The Defense Department announced Thursday it's cutting the number of furlough days for civilian employees from 22 to 14, somewhat softening the blow from the automatic budget cuts.
"The civilian workforce is critical to our capabilities here at Fort Bliss," said Major Joe Bucinno, Fort Bliss Public Affairs Officer. "We'll see less an impact I think all around our facilities, but also it lessens the impact for civilians. It's still a tough blow."
Buccino says the furloughs will now start in June instead of April. Fort Bliss is also making financial readiness counselors and other assets available to those affected.
"This gives our civilian employees a little bit more time to potentially save up some money so that they don't renege on any of their financial obligations during the furlough period," Buccino said.
Fourteen furlough days instead of 22 furlough days is good news but not great news for Team Bliss' civilian employees. The post must still deal with less productivity and those employees must deal with about three weeks less pay than last year.
"For some people it's their only source of income," said Daniela Dale, a civilian employee who works in the Human Resources Department at Fort Bliss. "I feel better, a little better about it. It comes at a most unpopular time for our family."

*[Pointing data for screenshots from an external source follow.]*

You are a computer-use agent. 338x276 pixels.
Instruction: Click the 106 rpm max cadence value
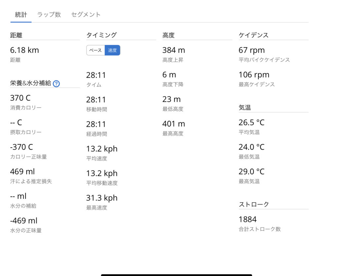coord(254,75)
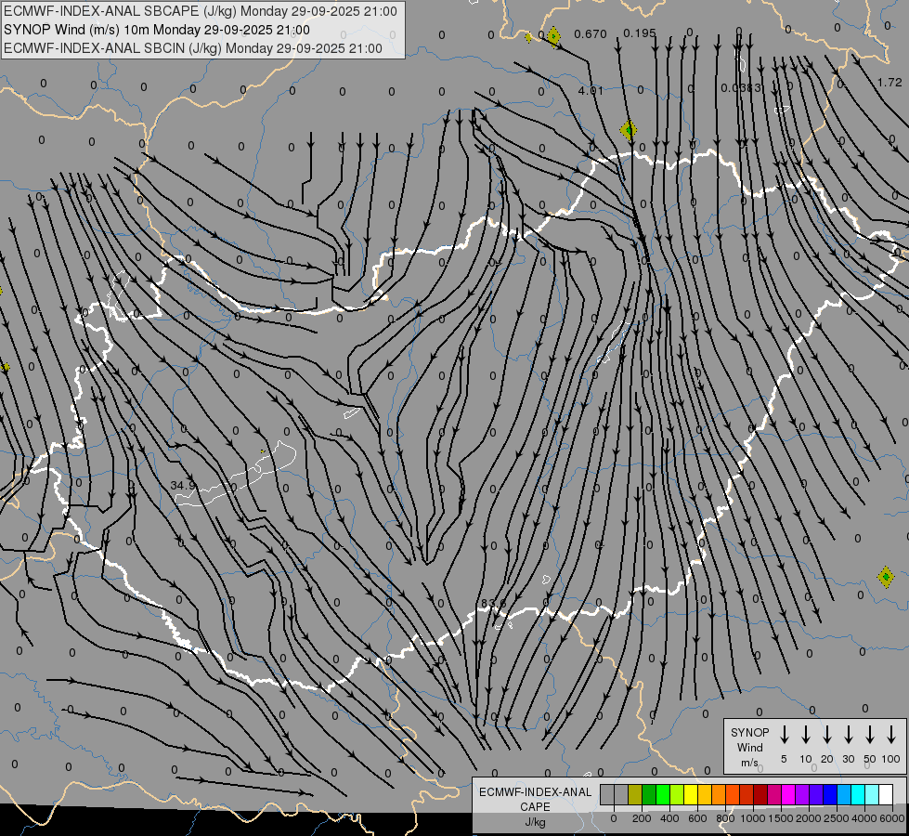Select the diamond marker near the right map edge
909x836 pixels.
[x=885, y=577]
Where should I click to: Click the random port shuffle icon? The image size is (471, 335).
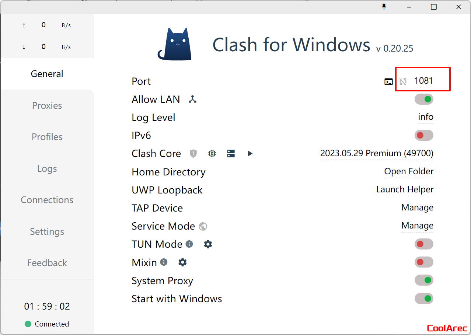click(x=403, y=82)
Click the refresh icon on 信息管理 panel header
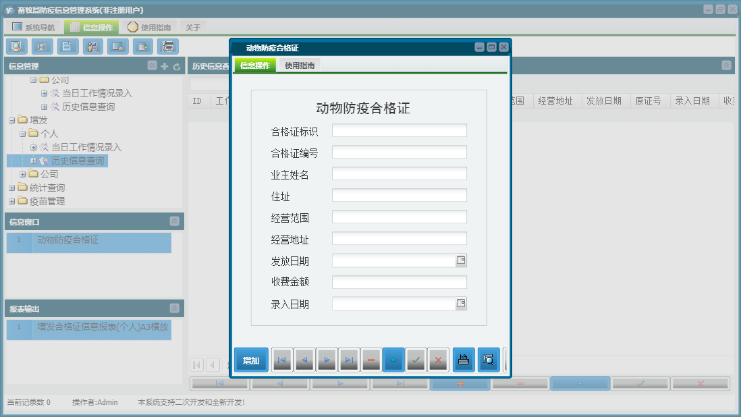This screenshot has height=417, width=741. pos(176,65)
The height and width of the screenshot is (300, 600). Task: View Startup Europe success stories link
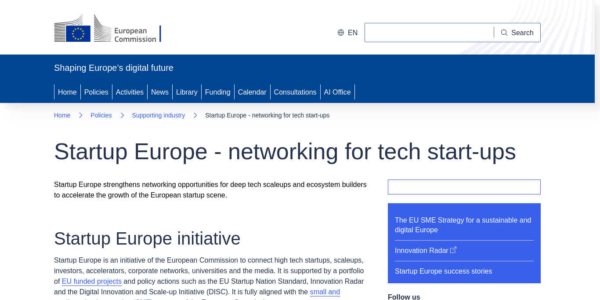point(443,271)
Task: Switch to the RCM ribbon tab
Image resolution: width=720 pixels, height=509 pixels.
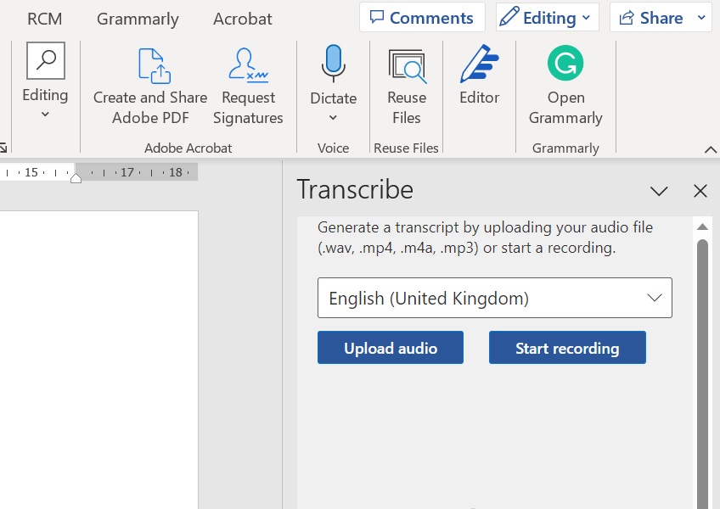Action: pos(43,18)
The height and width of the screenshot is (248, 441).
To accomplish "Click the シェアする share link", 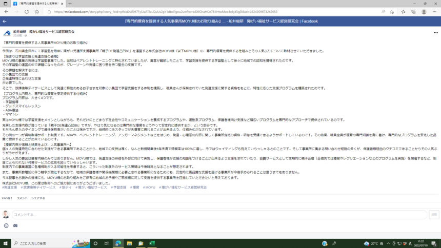I will pos(38,198).
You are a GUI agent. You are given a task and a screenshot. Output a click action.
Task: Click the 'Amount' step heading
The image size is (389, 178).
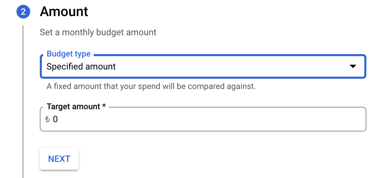pyautogui.click(x=64, y=11)
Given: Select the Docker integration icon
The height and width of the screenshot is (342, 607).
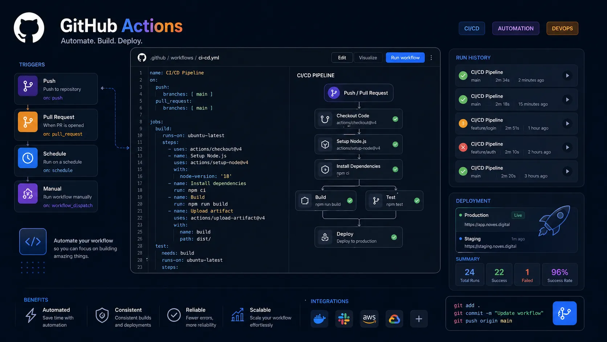Looking at the screenshot, I should [x=319, y=319].
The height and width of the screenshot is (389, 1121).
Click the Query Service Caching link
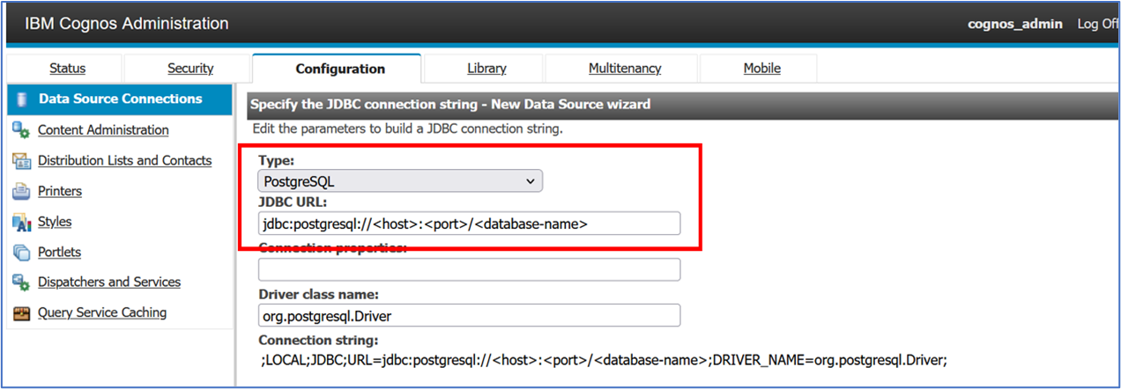coord(102,313)
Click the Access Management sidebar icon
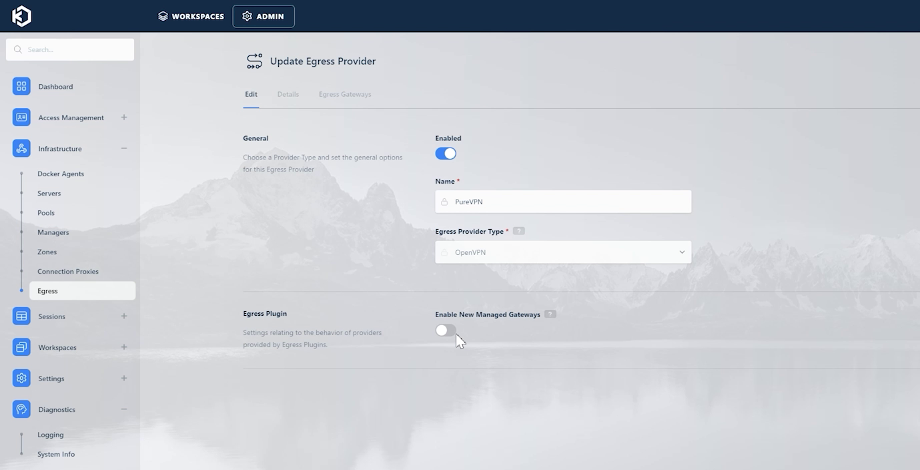This screenshot has height=470, width=920. pyautogui.click(x=21, y=117)
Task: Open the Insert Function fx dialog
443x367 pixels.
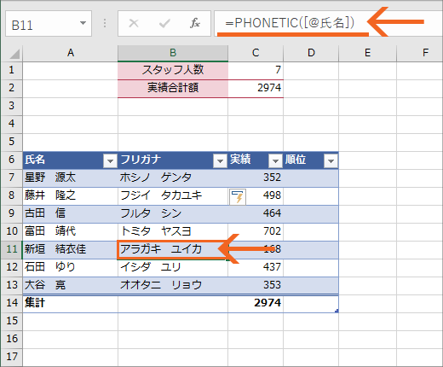Action: coord(195,23)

Other employees think the cutback in furlough days will help morale.
"I think if it's coming back to 14 it's going to up the morale of a lot of people," said Aamber Alderson, another civilian Fort Bliss employee. "It's a lot better because nobody wants that much time off unless you're intentionally putting in for a vacation. I think it's good news but definitely could improve a lot more. We don't need anymore bad news."
Buccino said despite the fact furloughs are still a reality, Fort Bliss should be able to maintain its facilities and workload by using uniformed personnel where necessary.